Home » New rules require 180,000 on Universal Credit to increase working hours

New rules require 180,000 on Universal Credit to increase working hours

  • Universal Credit claimants working less than half of a full-time week will have to look to increase their hours, benefitting from extra work coach support.
  • 400,000 to receive more help to progress in work, as Mel Stride says “I want to help thousands of people on their journey off benefits”.
  • Changes come as the PM announces once a generation welfare reforms to help people find work, boost their earnings, and grow the economy.

Before 2022, someone could work only nine hours a week and remain on benefits without being expected to look for more work.

The latest rise in the Administrative Earnings Threshold (AET) means claimants earning less than the equivalent of 18 hours per week at the National Living Wage – half of a full-time week – will be required to increase their earnings.

These Universal Credit claimants will move into the ‘Intensive Work Search group’, meeting with their work coaches more regularly to plan their job progression, boost their earnings and advance the journey off welfare altogether.

Combined with previous increases, 400,000 claimants are now subject to more intensive Jobcentre support – and with that the expectation that those who can work must engage with the support available or face losing their benefits.

The move comes as last month the Prime Minister announced a once in a generation package of welfare reforms to help thousands more people benefit from employment, building on the Government’s £2.5 billion Back to Work Plan providing extra help to over a million people to break down barriers to work.

Prime Minister Rishi Sunak said:

Welfare should always be a safety net, and not a lifestyle choice which is why we’re ushering in a new era of welfare reforms to help more people progress off benefits and into work.

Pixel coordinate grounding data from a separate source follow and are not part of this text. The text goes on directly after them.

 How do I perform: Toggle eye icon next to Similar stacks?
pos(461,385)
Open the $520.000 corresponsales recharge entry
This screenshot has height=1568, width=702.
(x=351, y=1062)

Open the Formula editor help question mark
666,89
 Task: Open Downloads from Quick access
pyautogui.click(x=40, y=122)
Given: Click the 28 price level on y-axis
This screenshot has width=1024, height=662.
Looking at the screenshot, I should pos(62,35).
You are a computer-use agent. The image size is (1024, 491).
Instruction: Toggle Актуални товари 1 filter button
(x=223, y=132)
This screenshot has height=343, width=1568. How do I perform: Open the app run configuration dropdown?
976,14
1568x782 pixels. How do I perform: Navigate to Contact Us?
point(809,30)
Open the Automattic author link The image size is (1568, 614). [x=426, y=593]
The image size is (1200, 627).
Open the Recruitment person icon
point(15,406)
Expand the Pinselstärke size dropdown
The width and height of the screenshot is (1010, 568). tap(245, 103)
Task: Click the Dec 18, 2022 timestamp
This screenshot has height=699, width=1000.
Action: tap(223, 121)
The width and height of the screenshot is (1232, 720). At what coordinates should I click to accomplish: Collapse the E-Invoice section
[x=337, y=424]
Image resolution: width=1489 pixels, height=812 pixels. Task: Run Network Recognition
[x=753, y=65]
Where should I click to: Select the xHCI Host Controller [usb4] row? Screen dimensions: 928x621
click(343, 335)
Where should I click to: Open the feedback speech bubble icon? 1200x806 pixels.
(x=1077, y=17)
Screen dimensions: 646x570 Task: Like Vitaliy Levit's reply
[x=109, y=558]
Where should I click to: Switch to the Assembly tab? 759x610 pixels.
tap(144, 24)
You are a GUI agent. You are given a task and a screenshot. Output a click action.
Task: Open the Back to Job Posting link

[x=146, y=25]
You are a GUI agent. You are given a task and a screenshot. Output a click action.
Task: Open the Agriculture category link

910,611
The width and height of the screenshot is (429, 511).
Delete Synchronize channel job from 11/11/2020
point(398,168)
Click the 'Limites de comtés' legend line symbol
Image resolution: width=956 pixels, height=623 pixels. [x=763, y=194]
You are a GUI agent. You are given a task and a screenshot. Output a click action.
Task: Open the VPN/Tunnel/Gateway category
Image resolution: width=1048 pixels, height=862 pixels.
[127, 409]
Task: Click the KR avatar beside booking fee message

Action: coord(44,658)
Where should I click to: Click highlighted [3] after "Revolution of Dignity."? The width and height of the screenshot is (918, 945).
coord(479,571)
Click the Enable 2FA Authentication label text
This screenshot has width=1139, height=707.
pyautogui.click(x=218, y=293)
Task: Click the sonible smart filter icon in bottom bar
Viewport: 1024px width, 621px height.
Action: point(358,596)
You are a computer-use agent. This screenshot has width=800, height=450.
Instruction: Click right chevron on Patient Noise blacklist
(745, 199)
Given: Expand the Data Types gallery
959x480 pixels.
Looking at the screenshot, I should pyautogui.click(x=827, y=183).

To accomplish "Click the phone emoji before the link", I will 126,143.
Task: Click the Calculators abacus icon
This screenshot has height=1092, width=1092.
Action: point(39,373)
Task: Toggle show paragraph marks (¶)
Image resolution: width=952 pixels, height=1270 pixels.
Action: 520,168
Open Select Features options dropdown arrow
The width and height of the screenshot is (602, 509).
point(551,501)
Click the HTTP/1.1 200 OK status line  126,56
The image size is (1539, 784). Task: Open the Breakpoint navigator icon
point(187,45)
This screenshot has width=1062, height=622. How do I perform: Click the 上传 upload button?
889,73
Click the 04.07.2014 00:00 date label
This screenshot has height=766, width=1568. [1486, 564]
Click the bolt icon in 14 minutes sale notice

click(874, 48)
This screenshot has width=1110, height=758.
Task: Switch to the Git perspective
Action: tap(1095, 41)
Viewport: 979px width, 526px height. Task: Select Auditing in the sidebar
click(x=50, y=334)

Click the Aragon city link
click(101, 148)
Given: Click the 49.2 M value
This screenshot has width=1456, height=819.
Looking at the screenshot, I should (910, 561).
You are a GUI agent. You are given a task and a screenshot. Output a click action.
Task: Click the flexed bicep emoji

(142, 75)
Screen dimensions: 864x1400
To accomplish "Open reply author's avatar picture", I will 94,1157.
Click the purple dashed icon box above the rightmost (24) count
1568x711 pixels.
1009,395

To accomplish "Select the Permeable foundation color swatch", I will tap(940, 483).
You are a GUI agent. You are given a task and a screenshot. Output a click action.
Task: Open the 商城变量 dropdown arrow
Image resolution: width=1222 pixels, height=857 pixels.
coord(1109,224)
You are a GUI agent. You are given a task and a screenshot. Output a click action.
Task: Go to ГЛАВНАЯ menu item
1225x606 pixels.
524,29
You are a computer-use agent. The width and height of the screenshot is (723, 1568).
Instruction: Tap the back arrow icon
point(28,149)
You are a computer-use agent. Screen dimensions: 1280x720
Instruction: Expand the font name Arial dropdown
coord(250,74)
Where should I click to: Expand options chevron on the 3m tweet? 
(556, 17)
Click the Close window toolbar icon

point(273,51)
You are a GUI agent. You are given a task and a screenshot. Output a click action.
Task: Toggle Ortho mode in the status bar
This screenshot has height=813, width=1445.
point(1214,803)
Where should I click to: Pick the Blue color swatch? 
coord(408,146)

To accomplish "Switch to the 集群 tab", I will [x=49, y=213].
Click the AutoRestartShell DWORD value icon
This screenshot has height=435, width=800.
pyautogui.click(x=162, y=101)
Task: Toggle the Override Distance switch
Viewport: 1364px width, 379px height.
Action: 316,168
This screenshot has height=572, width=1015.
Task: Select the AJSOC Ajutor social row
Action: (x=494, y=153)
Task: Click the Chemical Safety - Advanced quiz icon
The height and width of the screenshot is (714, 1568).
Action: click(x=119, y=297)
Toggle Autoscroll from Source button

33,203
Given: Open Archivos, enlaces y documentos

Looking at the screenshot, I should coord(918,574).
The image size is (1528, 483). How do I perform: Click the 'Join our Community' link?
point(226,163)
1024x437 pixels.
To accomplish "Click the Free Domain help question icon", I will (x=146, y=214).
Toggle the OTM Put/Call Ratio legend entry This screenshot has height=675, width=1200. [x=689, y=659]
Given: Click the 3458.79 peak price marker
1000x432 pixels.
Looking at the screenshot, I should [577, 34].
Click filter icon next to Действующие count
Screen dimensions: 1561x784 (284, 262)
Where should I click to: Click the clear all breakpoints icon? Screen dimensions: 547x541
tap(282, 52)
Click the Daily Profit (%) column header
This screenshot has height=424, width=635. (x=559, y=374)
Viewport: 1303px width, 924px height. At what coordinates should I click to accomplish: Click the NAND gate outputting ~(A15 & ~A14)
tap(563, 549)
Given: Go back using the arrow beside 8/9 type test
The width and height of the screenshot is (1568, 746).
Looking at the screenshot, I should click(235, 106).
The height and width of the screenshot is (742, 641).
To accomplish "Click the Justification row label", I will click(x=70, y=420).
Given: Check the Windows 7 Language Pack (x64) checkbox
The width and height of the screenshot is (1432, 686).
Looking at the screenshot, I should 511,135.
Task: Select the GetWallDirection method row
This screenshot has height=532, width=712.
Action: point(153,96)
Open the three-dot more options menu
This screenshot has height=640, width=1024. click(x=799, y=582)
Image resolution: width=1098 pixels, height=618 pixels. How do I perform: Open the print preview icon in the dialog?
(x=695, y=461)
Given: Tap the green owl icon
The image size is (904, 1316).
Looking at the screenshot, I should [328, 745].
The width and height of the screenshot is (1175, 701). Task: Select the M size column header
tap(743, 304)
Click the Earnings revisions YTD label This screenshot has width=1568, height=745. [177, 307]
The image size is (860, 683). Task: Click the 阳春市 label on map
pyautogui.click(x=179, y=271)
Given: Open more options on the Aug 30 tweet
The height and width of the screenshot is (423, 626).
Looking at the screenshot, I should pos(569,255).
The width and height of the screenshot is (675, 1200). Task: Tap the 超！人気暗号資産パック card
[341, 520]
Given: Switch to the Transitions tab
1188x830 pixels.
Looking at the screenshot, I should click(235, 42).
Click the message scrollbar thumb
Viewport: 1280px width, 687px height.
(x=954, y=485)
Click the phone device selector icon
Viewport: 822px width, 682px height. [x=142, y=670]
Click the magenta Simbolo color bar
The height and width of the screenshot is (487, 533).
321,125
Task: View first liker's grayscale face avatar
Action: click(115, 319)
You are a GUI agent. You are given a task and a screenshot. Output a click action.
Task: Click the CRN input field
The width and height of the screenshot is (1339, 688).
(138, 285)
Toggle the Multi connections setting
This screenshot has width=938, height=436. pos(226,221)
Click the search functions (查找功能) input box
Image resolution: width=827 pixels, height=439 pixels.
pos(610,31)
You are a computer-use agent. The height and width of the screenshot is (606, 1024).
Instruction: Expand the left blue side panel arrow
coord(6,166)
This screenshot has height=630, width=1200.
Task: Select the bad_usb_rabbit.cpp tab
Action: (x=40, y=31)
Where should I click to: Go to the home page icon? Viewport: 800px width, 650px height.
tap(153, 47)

Today’s changes will help more people on Universal Credit move into well paid jobs and progress towards financial independence – which is better for them and for the economy.

Secretary of State for Work and Pensions, Mel Stride MP said:

We will always back those who want to work hard, and today we are radically expanding the support available to help people progress in work.

With the next generation of welfare reforms, I want to help thousands of people on their journey off benefits and towards financial independence.

Our plan is making work pay, with people in full-time work now £7,000 better off than on out of work benefits, and our tax cuts putting £900 back in the pockets of millions of workers across Britain.

The AET determines how much support an individual will receive to find work based on how much they currently earn and how many hours they work.

Together with the accelerated rollout of Universal Credit, even more claimants will benefit from the dedicated employment support offered through our Jobcentres like CV support and skills training, so people can take up better paid, higher quality jobs.

This builds on the significant steps already taken to break down barriers to work, with almost four million more people in employment compared to 2010.

The Government is clear those who can work to support themselves, should work, and they should feel better off for doing so.

That’s why the Government is getting tough, putting work at the heart of welfare and enforcing a stricter sanctions regime.

The PM recently announced a package of welfare reform measures, including exploring legislation to close the claims of those who don’t comply with conditions set by their Work Coach after 12 months.

With over 900,000 job vacancies in the economy, the Government makes no apologies for helping people achieve financial security through work, as we grow the economy and help people build a better life for themselves.

Further information:

  • We amended Regulation 99 (6) of the UC Regulations 2013 to raise the Administrative Earnings Threshold (AET) to £892 per calendar month for individual claimants and £1473 per calendar month for couples on 6th May 2024, with the change being in force from 13th May 2024.
  • With this change, individuals earning below £892 a month or £1,437 for couples – so working less than half of a full-time week – will have to meet more frequently with their work coach to up their earnings. This is up from £617 for individuals and £988 for couples. 

  • Previously, the Administrative Earnings Threshold was increased in September 2022 to 12 hours per week at the National Living Wage, and again in January 2023 to 15 hours per week.

  • Impacted claimants will receive a message in their Universal Credit journal and are encouraged to talk to their work coach to understand what it means for them and the help on offer.
  • As with previous increases, claimant commitments will be tailored to personal circumstances and will take into account caring responsibilities as well as any health conditions.